■ **LO QUE SE PIDE**
Renombra "Saved Games" como "Saved Files" en las líneas que comienzan en la que contiene "Click the execution" y terminan tras la que contiene "click(360, 554)". Escribe de nuevo solo esas líneas, sin ningún otro cambio.

======== LÍNEAS DADAS ========

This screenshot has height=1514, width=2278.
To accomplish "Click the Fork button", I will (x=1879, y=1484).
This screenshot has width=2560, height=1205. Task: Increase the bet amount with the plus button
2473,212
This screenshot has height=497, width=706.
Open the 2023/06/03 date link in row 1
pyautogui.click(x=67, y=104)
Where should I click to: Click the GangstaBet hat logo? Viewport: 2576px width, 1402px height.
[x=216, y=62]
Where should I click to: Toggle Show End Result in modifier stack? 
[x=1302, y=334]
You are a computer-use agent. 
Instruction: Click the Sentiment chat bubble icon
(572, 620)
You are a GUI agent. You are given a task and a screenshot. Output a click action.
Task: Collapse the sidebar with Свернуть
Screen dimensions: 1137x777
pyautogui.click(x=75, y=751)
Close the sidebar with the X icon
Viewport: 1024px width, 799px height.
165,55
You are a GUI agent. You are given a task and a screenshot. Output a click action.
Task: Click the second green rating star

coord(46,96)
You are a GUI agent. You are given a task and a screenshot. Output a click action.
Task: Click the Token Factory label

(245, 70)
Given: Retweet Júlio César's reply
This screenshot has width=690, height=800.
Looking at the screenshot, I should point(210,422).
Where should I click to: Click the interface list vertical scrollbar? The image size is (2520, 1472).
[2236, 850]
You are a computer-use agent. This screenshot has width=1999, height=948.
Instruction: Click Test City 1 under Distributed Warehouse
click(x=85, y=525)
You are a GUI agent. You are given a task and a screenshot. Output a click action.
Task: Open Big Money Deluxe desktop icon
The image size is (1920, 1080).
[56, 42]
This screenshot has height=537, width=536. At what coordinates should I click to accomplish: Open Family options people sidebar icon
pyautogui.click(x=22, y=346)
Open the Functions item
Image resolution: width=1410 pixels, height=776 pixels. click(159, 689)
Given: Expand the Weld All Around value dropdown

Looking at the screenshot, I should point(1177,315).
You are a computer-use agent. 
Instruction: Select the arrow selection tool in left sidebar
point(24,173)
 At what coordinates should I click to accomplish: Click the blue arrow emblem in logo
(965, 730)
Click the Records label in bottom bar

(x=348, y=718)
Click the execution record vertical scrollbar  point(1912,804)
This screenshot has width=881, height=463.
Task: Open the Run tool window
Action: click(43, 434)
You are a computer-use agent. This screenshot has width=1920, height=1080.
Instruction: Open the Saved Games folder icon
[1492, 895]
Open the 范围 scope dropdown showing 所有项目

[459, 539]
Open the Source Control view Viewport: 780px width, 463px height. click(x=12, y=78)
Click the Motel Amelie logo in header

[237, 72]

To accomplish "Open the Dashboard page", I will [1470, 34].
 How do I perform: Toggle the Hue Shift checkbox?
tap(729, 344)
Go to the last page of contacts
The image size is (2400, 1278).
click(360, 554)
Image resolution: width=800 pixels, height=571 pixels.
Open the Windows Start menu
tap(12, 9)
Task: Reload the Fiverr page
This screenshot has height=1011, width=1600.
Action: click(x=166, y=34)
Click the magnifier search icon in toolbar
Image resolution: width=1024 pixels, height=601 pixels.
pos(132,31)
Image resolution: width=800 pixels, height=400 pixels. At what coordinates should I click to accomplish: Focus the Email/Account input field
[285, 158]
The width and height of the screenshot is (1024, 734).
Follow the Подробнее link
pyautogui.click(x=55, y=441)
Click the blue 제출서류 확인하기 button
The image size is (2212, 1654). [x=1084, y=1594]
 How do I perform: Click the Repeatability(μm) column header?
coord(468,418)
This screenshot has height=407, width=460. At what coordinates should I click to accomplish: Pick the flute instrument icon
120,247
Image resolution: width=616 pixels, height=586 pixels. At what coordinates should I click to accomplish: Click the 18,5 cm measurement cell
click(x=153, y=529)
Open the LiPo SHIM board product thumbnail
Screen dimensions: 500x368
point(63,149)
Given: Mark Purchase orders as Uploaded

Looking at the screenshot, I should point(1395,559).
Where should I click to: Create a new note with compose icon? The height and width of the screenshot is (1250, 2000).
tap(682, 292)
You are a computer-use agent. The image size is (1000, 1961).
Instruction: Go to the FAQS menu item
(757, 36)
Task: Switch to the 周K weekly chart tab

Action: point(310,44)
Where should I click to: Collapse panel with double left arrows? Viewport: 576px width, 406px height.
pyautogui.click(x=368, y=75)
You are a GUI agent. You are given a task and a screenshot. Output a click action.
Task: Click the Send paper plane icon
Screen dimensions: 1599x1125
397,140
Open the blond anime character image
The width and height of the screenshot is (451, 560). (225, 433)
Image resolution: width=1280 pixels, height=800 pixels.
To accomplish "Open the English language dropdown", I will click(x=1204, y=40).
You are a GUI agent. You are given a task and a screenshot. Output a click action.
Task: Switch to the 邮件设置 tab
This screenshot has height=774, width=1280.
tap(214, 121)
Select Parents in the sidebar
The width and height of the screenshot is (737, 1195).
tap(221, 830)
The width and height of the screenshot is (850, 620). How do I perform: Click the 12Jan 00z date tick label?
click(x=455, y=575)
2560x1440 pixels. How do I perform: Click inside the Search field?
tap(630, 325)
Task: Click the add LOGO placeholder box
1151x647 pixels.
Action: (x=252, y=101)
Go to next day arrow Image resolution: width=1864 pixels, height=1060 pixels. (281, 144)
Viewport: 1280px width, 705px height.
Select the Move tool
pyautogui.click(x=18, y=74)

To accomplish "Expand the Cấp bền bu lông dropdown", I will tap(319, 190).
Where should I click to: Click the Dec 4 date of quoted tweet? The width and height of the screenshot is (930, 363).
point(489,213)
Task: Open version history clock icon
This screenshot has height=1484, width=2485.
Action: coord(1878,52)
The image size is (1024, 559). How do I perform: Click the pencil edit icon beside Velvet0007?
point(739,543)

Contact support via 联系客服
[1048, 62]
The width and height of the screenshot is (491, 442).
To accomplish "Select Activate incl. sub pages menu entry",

========

■ **EJERCICIO RESUELTO**
Click the execution record vertical scrollbar  point(1912,804)
This screenshot has width=881, height=463.
Task: Open the Run tool window
Action: click(43, 434)
You are a computer-use agent. This screenshot has width=1920, height=1080.
Instruction: Open the Saved Files folder icon
[1492, 895]
Open the 范围 scope dropdown showing 所有项目

[459, 539]
Open the Source Control view Viewport: 780px width, 463px height. click(x=12, y=78)
Click the Motel Amelie logo in header

[237, 72]

To accomplish "Open the Dashboard page", I will [1470, 34].
 How do I perform: Toggle the Hue Shift checkbox?
tap(729, 344)
Go to the last page of contacts
The image size is (2400, 1278).
click(360, 554)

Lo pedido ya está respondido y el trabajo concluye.